#### WORKING DATA
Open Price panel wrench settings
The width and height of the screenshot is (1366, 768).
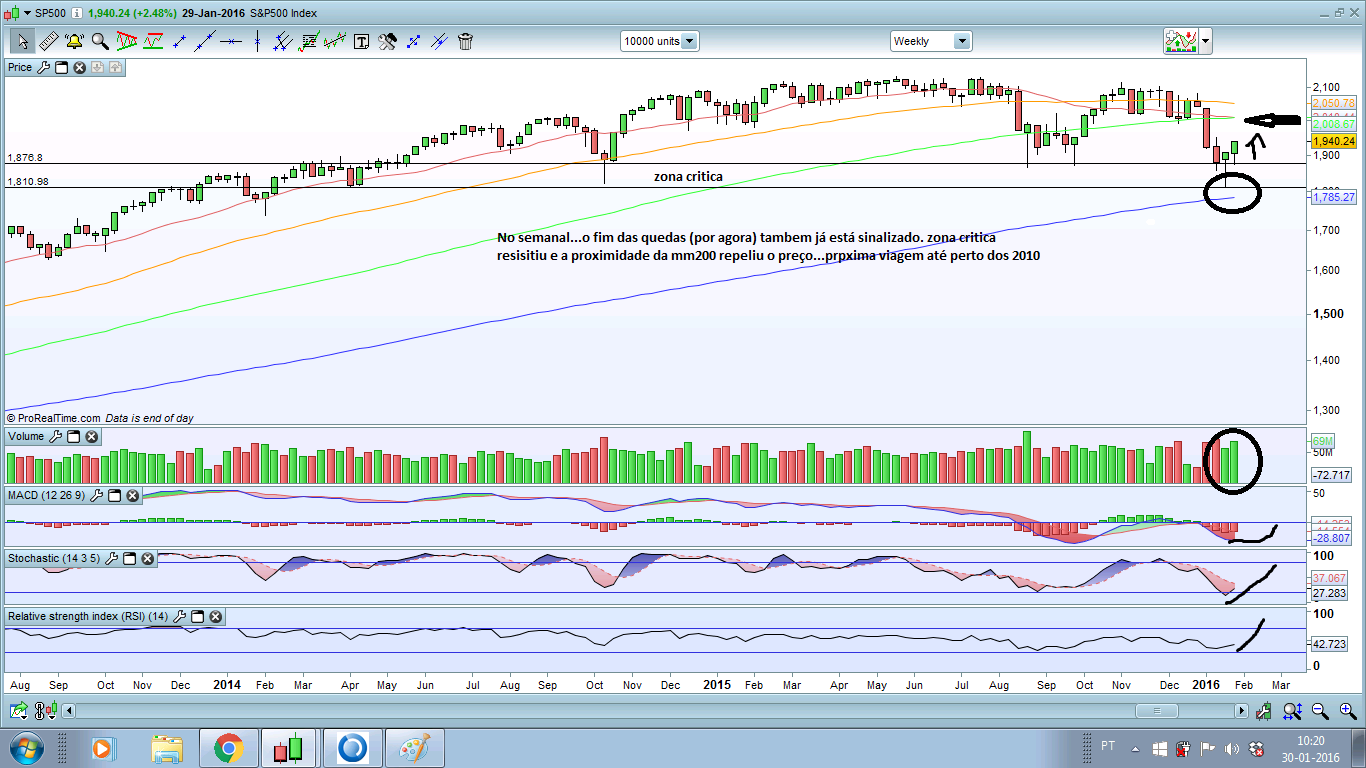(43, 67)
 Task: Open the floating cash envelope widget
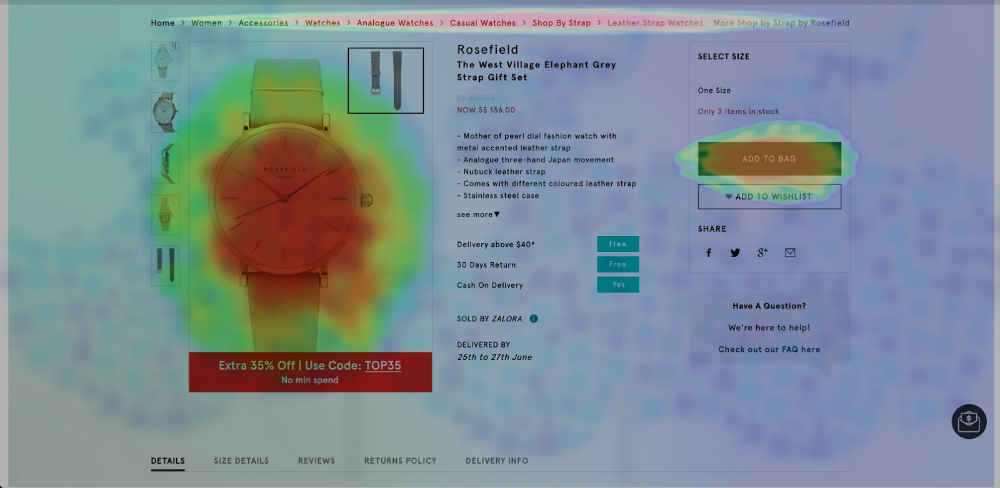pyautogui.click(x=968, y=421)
########
Without the pictures, restate all of the entries word for word.

# TASK RESULT
Open Price panel wrench settings
The width and height of the screenshot is (1366, 768).
(43, 67)
 Task: Open the floating cash envelope widget
pyautogui.click(x=968, y=421)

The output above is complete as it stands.